Скептик-созерцатель Куаньяр считает себя неспособным к каким бы то ни было действиям и думает, что действовать можно только при близорукости и узости кругозора. Речь, разумеется, идет не о действиях в сфере частной жизни, а об активности в сфере общественной. И все же скала куаньяровского созерцательного скептицизма в конце концов дает трещину: книга венчается репликой Куаньяра о необходимости, для служения людям, отбросить всякие рассуждения и подняться ввысь «на крыльях воодушевления». Таким образом, герой делает шаг вперед, когда признает необходимость действия и энтузиазма, но он впадает в другую крайность, жертвуя ради действия мыслью. Герой Франса так и не смог снять искусственного противопоставления мысли действию, решение проблемы остается односторонним.
В ряде франсовских героев-гуманистов Куаньяр, при всей противоречивости и непоследовательности его взглядов, является первым, кто выступил с развернутой критикой социальной действительности. И в этом непреходящее значение его образа на творческом пути Франса. Куаньяр предвещает появление своих преемников в лице Бержере («Современная история») и Ланжелье («На белом камне»).
Царская цензура неоднократно налагала запрет на книги Франса о Куаньяре. В докладе Центральному комитету иностранной цензуры, ведению которого подлежали вопросы о допущении заграничных изданий к обращению внутри страны, царский цензор в 1893 г. обрушился на «антирелигиозную болтовню» в «Харчевне королевы Гусиные Лапы» и, имея в виду Куаньяра, писал, что «одно из таких лиц, принятое владельцем помещения в наставники к сыну своему, в прениях своих по предмету религии не стеснялось в выражениях о святых, о творце и такими суждениями повлияло и на воспитанника своего». В оценке «Суждений» цензор делает упор на «неудобные к дозволению» антимонархические идеи книги. В обоих случаях резолюция председателя Центрального комитета иностранной цензуры А. Н. Майкова была краткой и категоричной: «Запретить».
В 1907 г., в связи с манифестом 17 октября 1905 г., Центральный комитет иностранной цензуры вновь обратился к «изучению» романов Франса о Куаньяре и, надо сказать, с прежним успехом: запрет был подтвержден.

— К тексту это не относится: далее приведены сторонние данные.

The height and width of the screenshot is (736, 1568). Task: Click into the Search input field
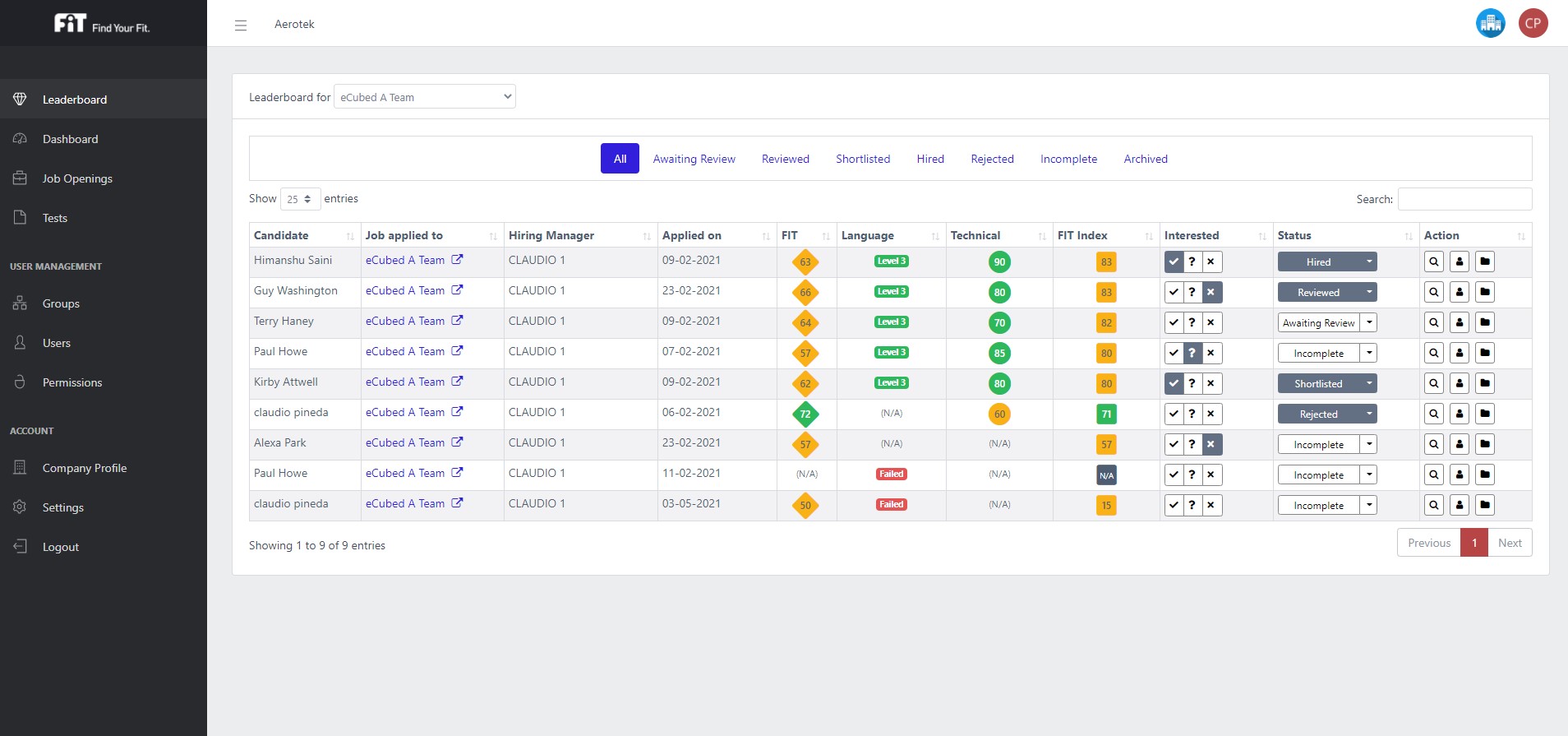point(1464,199)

«Харчевня королевы Гусиные Лапы» и «Суждения господина Жерома Куаньяра» вместе с рядом других произведений Франса были впервые опубликованы на русском языке после Великой Октябрьской социалистической революции.
Перламутровый ларец«Перламутровый ларец» — второй сборник новелл Анатоля Франса (первым является «Валтасар», 1889).

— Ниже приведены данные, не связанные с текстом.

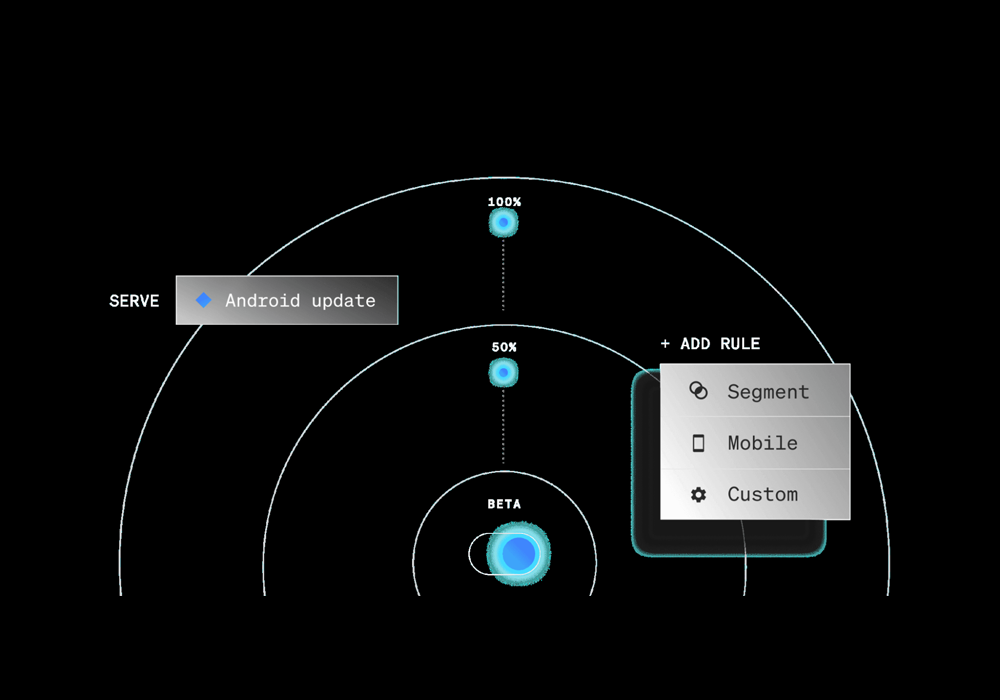Open the Android update serve dropdown
The width and height of the screenshot is (1000, 700).
click(287, 300)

Многие новеллы этого сборника были первоначально опубликованы в периодической печати, главным образом в газете «Temps» (с 1884 по 1892 г.): «Прокуратор Иудеи» — в 1891 г., «Амикус и Целестин» — в 1890 г., «Святая Евфросиния» — в 1891 г. и т. д. Отдельным изданием «Перламутровый ларец» вышел у издателей Кальман-Леви в 1892 г. Новеллы сборника распадаются на три тематические группы: новеллы, посвященные раннему христианству и облеченные в большинстве случаев в форму стилизованных церковных легенд, новеллы на различные темы из современности и, наконец, группа новелл о французской буржуазной революции конца XVIII в.
Эпоха заката античного мира и зарождения христианства привлекала внимание писателя в продолжение всего его творческого пути. Ей посвящено значительное количество произведений Франса в самых различных жанрах, начиная с ранней поэмы «Легенда о святой Таис, комедиантке» (1867) и кончая соответствующими главами сатирико-философского романа «Восстание ангелов» (1914).

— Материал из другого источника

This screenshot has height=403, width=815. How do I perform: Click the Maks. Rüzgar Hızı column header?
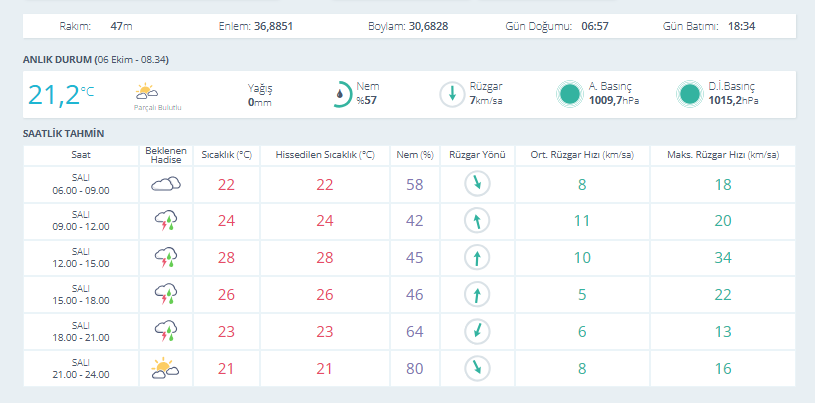click(723, 155)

Повышенный интерес Франса к этой переходной эпохе питался, с одной стороны, непреходящей любовью писателя к языческой культуре древних греков и римлян, с другой — ненавистью к религиозному фанатизму, догматике и аскетизму христианской церкви.
Открывающая «Перламутровый ларец» историческая новелла «Прокуратор Иудеи» переносит нас в атмосферу зарождения христианства, ставит у его колыбели. Реставрируя с помощью своей исторической эрудиции и творческого воображения жизнь Иудеи I в. н. э., Франс заставляет нас взглянуть на события глазами живых современников, свидетелей и непосредственных участников этих событий.
Главное внимание в новелле уделяется событиям, связанным с появлением христианства и жизнью Христа.
Известно, что христианские богословы приурочивают распятие Христа к периоду, когда Понтий Пилат был прокуратором Иудеи. В репликах действующих лиц новеллы, Понтия Пилата и Ламии, нетрудно усмотреть моменты, перекликающиеся с библейской легендой о Христе: Понтий упоминает о «каком-то безумце», изгнавшем из храма торговцев птицами, Ламия вспоминает о своей возлюбленной иудейке-танцовщице (имеется в виду Мария Магдалина), последовавшей «за каким-то галилейским чудотворцем». Ламия уточняет образ этого чудотворца: «Он называл себя Иисусом Назареем и впоследствии был распят за какое-то преступление».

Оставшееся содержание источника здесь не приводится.